Congestion pricing allows some people to pay others to change their behavior. In the shopping example, the transaction was direct – they literally paid me to get out of line. In the movie theater example, the transaction was indirec t– the people who were willing to pay $9 for the fast window were, in essence, paying some people to wait in line at the $5 window. In transportation, the transaction also has to be indirect; the government helps out by charging different tolls on diferent facilities at different times of day.
In all cases the result is the same, external costs are internalized and resources are allocated more efficiently.
Making it Work
Of course, congestion pricing can only work if it is marketed properly. Off-peak discounts sound much better than peak-period premiums. (Just like a discount for cash purchases sounds better than a premium for credit card purchases.)

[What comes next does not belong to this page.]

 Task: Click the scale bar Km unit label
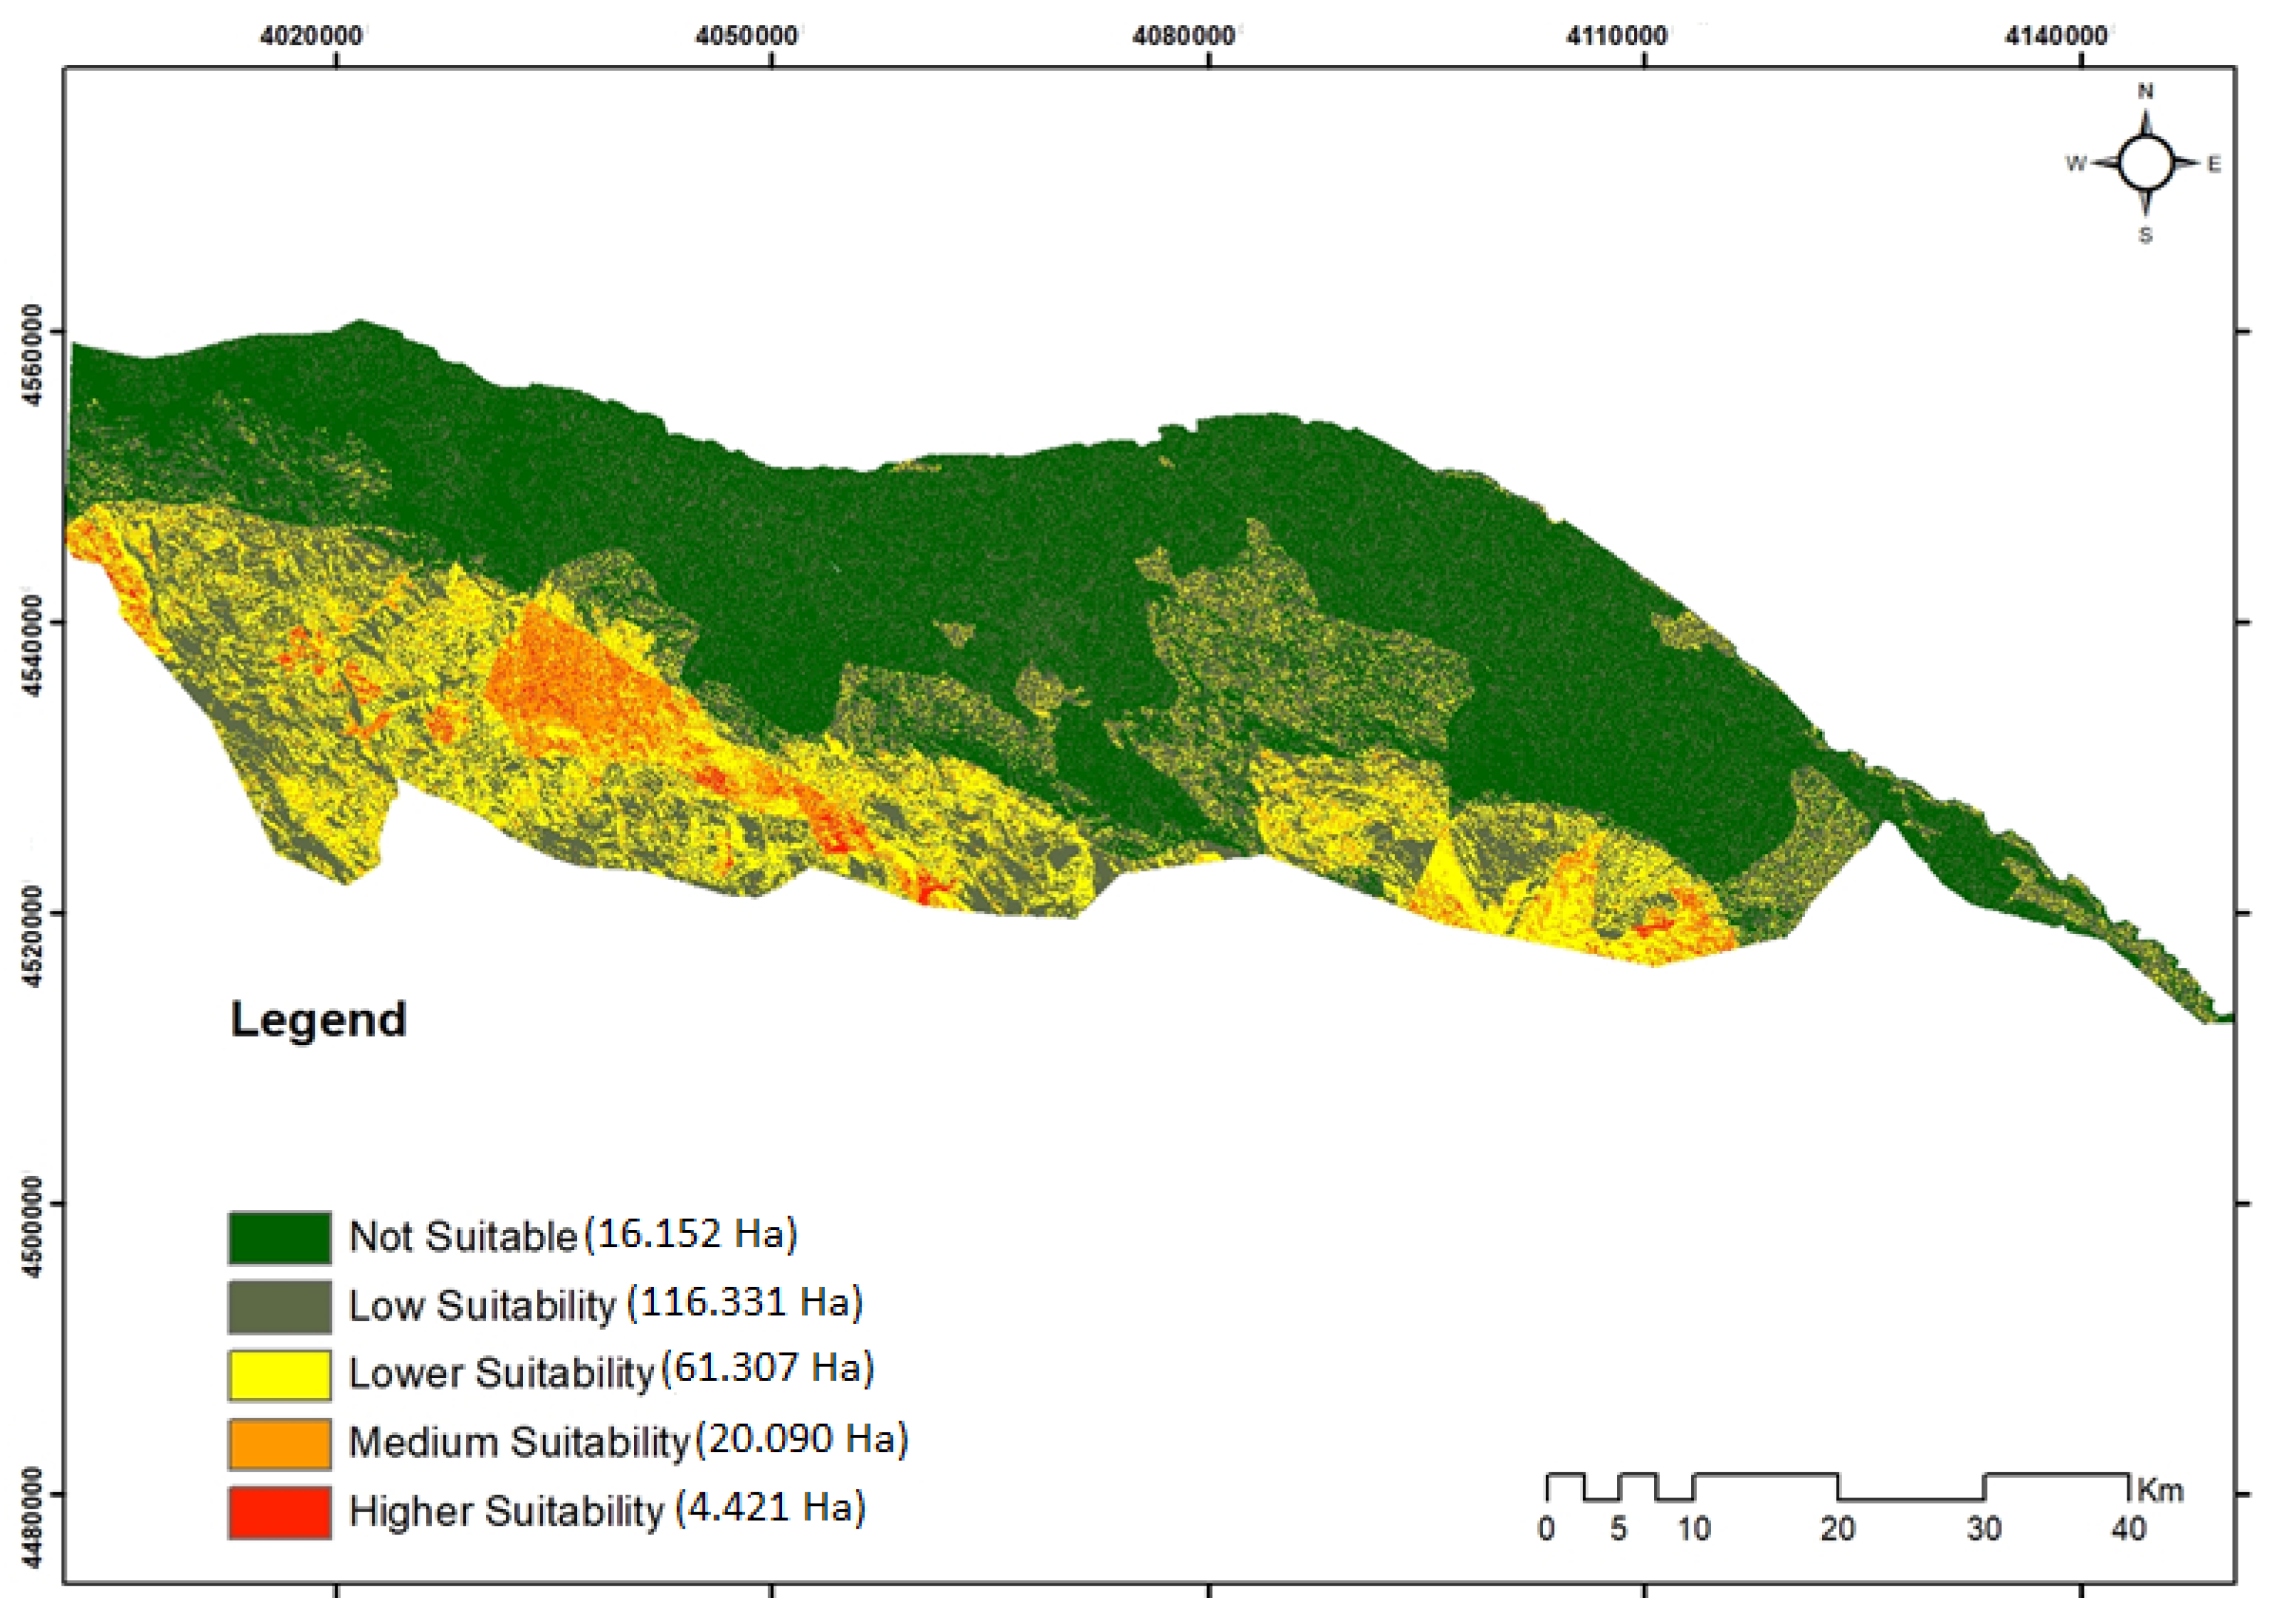coord(2160,1490)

In addition, congestion pricing can work only if the government is sensitive to public opinion. In the supermarket example, imagine what would have happened if the store had announced that it was going to charge each of the 10 people behind me 20 cents to check out and pay me $2 to wait.
California State Route 91
It is pretty clear that congestion pricing can be made to work. Just take a look at SR91 in California.
California State Route 91 (SR91) is a privately built and operated 4-lane single highway section located on the median of an 8-lane public freeway in Orange County. SR91 toll charges are based upon the congestion on the adjacent freeway. The longer the delay on the freeway, the higher the SR91 toll.
After the first year of revenue service in 1995, 80,000 customers obtained transponders to access SR 91. A subsequent study done at Cal Poly suggests that the time saved by using SR 91 instead of the freeway was more valuable to motorists than the toll fee.